With no caravan rally again this weekend, we kept close to home. Robin’s champing at the bit to get away, but it’s not long now. If he’s really good, we can go away very soon.
Can we go away soon?
Meanwhile, he has recently joined the Menz Shed, and whipped up a little something for the caravan. He decided to make a new key holder. Our current one was too small, and the keys swung around underneath and were starting to mark the wall. This one, being deeper, stops that from happening. And being firmly screwed to the wall, it won’t fall off, as our previous one was inclined to do.
Hand crafted key holder
Robin discovered the Menz Shed several years ago when we were staying at Richmond, Nelson, while on our South Island Odyssey. He went off to do some “Secret Men’s Business” at the Menz Shed, which conveniently had a meeting room in the A & P Showgrounds where we are camped. He collected Derek, and off they went – to whatever it was they get up to in the Men’s Shed. “No women allowed”, I was firmly told, “And no, you can’t come and take a photo”.

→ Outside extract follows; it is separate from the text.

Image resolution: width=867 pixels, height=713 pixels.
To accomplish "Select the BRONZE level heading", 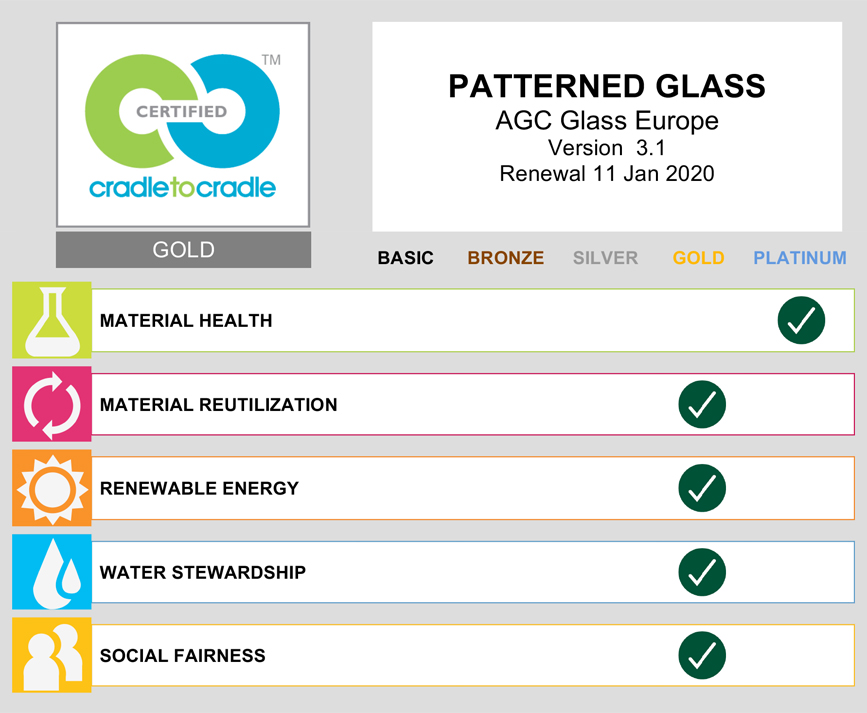I will coord(506,258).

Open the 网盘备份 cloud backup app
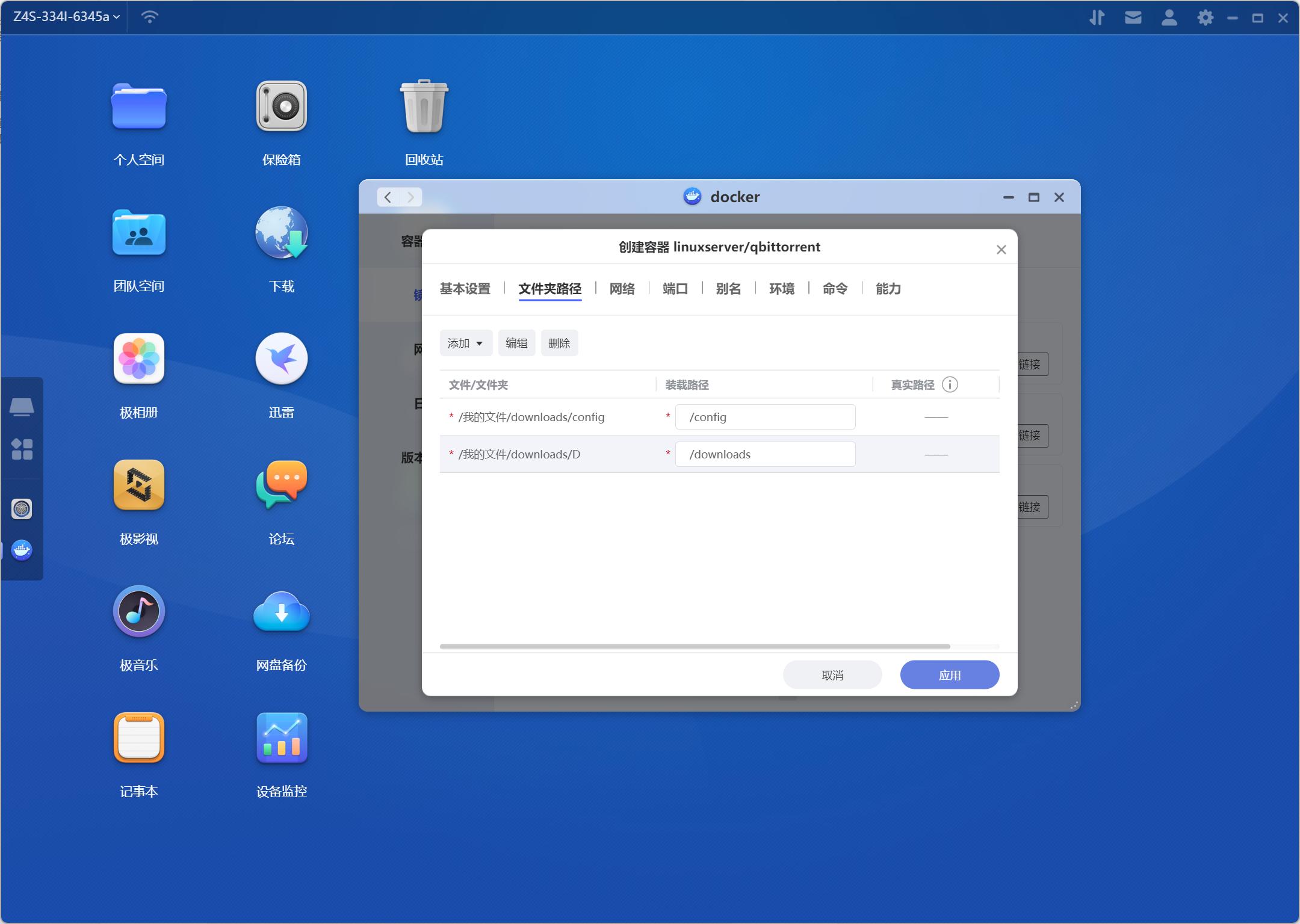(281, 612)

First taste of the Menz Shed in Nelson
Meanwhile, half a world way, daughter Nicky and hubby Robert are continuing to enjoy their UK holiday, and they are now in Scotland. We suggested they visit Culloden, (I found it very moving when we were there) – after all, Nicky has Scottish blood in her veins, just like her Mum, and we are descended from the Gunn clan. In April 1746 Bonnie Prince Charles and 5000 Jacobite Highlanders fought against 9000 Government troops led by the Duke of Cumberland. This was the last battle to be fought on British soil, and the Jacobite soldiers came to a grizzly end. The battlefield has been reconstructed in memorial to the Jacobites defeat, with burial sites and flags marking out their positions at the end of the battle. The most recognisable feature of the battlefield today is the 20 feet (6.1 m) tall memorial cairn, erected by Duncan Forbes in 1881, and he also erected headstones to mark the mass graves of the clans.

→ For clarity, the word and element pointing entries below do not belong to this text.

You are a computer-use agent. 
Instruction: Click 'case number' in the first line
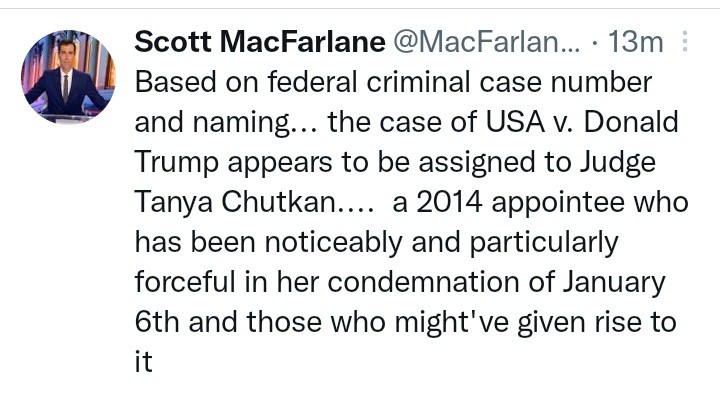pos(565,83)
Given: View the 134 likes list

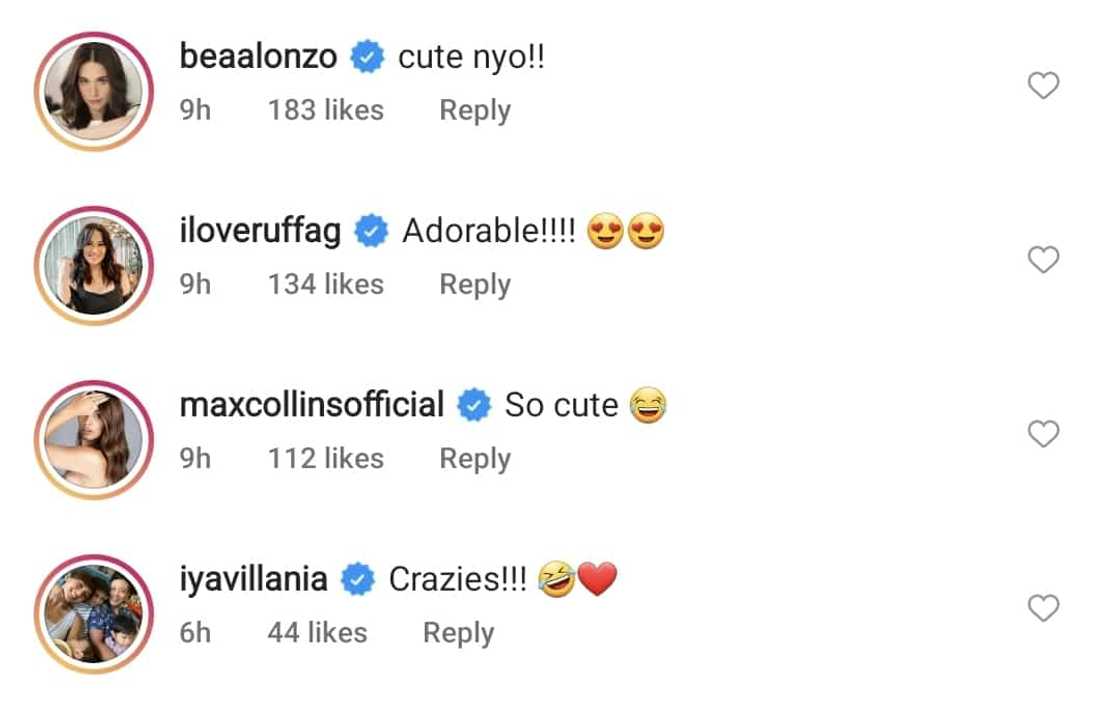Looking at the screenshot, I should pos(325,285).
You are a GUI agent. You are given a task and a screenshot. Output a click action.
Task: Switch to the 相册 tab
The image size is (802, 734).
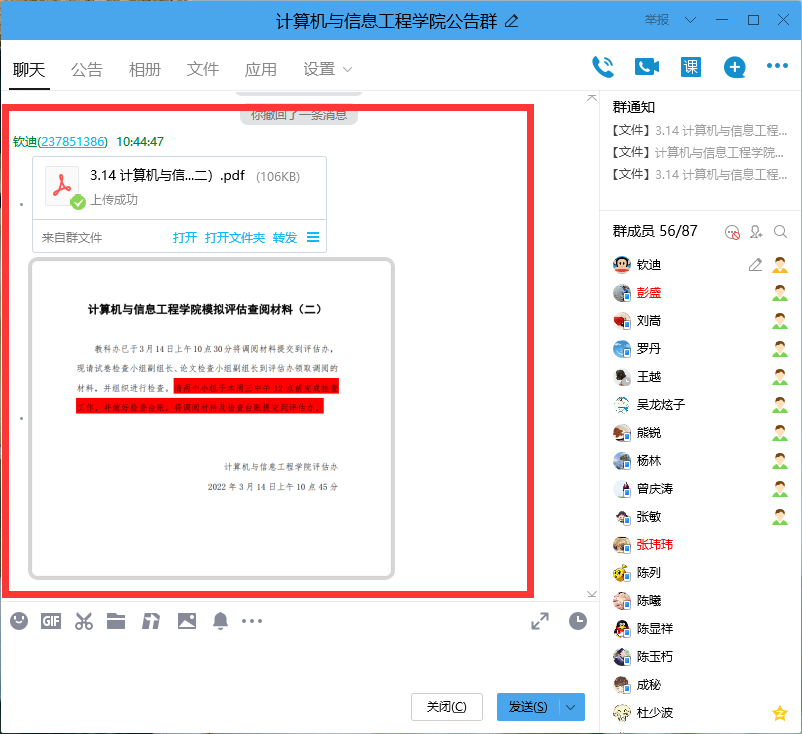[144, 70]
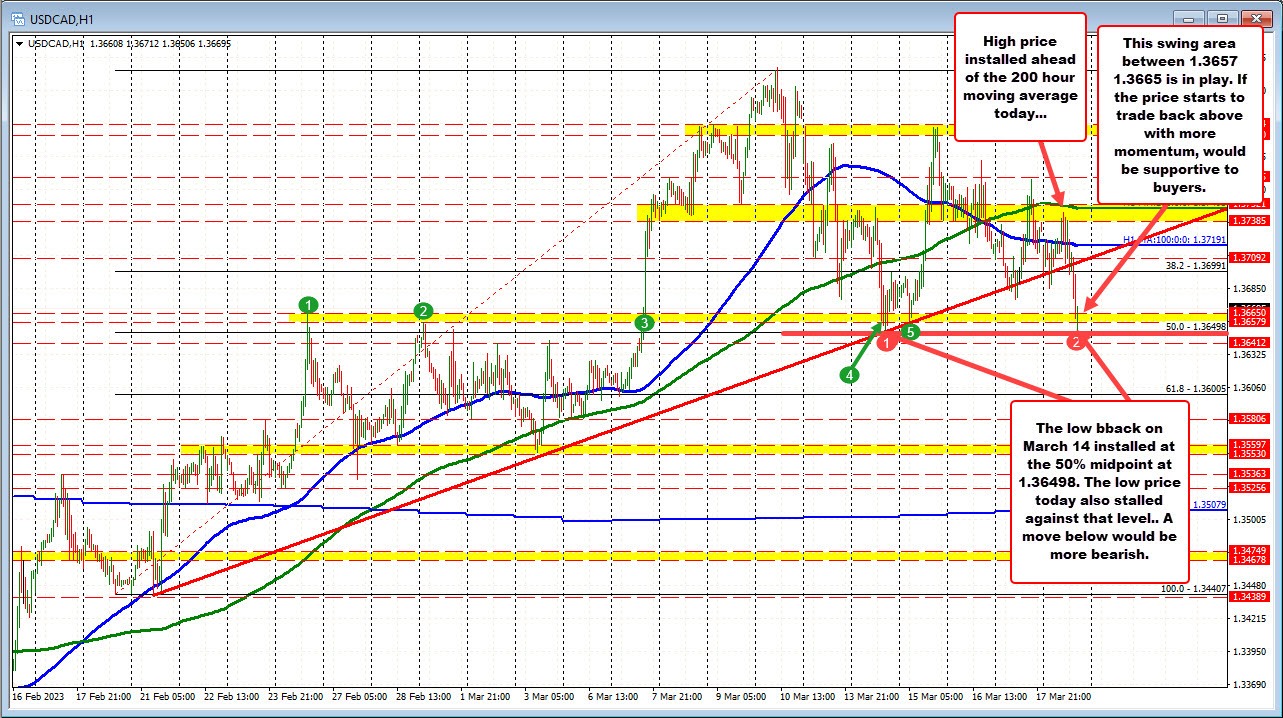The height and width of the screenshot is (718, 1283).
Task: Select red circled marker 2 near the swing low
Action: [1076, 341]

We also told them about the fascinating Cairns of Clava, 4,000 year old burial sites dating from the Bronze Age. There are three cairns here, two with passage ways aligned to the Midwinter sunset, and all with more subtle features, incorporated to reflect the importance of the South-west horizon. It is amazing to think that these cairns are still around, although without a roof, after 4000 years.
They also visited Loch Ness, but no sign of Nessie at all, sadly. As Kiwis on their first visit to UK, they have been blown away by their visits to these historical places. And we are enjoying reliving our memories of our own trip several years ago.